The gut microbiota plays a critical role in human health, influencing immune responses, efficacy and toxicity of pharmacological treatments, including chemotherapy. Despite its recognized importance, the precise mechanisms by which the microbiota modulates chemotherapy efficacy and contributes to drug-induced gastrointestinal toxicity (DIGIT) remain unclear. This gap in knowledge mainly due to the poor availability of fully humanized, physiologically relevant multiorgan in vitro models.

Building on existing evidence, this work aims to develop a novel triculture human gut model fluidically connected to a 3D breast cancer model, using a multi-compartmental multiorgan on chip platform, resembling both the gut lumen and the circulatory circuit, where cisplatin, a commonly used chemotherapeutic drug, circulates. The 3D intestinal barrier model consists of a Gelatin Methacryloyl (GelMA) hydrogel scaffold embedded with human dermal fibroblasts (HDFs) to simulate the lamina propria. This structure supports a co-culture of Caco- 2 and HT-29 cells, forming a functional intestinal epithelial barrier. Escherichia coli was introduced to mimic microbiota interactions. A downstream tumor-on-chip model with MDA-MB-231 triple-negative breast cancer cells in alginate hydrogels enabled the study of drug penetration, tumor response, and DIGIT mechanisms.
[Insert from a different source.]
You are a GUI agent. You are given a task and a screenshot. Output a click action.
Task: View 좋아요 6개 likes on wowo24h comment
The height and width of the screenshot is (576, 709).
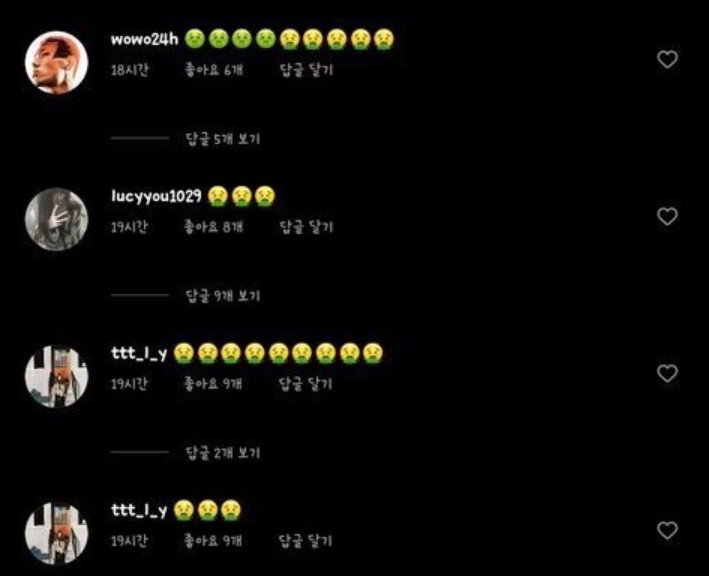pyautogui.click(x=213, y=70)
This microbiota-Gut-Cancer on- Chip Model has been fully characterized in terms of cellular viability, epithelial barrier integrity measurements, permeability tests, and histological evaluations. Furthermore, the study evaluates the effect of cisplatin on cancer cell death (i.e. drug efficacy) as well as its impact on the epithelial barrier integrity, cell apoptosis ad mucus alteration in the gut tissue.

The integration of gut-microbiota-on-chip with cancer-on-chip models offers a promising platform for future preclinical assessments, contributing to precision medicine and more effective, individualized cancer treatments.